## Aim
State how many of the lines below contain the string "agent". Case matters, so give only the number.

Start of Record set

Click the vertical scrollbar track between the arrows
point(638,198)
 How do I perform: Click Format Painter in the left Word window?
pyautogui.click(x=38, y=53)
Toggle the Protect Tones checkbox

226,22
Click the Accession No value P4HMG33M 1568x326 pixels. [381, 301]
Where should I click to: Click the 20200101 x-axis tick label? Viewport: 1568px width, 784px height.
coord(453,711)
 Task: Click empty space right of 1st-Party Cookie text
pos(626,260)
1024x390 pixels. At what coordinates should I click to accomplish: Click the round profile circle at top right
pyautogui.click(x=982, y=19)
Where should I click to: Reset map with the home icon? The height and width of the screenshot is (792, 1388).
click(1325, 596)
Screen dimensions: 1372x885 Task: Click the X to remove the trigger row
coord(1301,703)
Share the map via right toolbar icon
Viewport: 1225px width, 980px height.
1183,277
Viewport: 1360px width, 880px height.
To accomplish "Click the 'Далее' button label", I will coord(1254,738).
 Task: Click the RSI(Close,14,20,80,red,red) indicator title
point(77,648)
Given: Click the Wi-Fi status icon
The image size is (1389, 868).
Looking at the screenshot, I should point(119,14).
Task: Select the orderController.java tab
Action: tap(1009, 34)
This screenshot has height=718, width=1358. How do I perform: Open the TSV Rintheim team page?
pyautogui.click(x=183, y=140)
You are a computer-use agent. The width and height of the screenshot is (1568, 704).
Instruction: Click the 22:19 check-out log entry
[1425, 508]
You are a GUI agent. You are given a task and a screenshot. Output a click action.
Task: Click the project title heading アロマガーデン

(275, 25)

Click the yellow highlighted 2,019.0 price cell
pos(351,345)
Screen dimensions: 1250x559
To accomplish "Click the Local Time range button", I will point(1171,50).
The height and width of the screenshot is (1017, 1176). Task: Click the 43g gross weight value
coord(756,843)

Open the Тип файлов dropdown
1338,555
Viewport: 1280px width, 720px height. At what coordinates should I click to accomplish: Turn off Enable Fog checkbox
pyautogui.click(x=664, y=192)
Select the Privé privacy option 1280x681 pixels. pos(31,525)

End of Record set

## Task response
2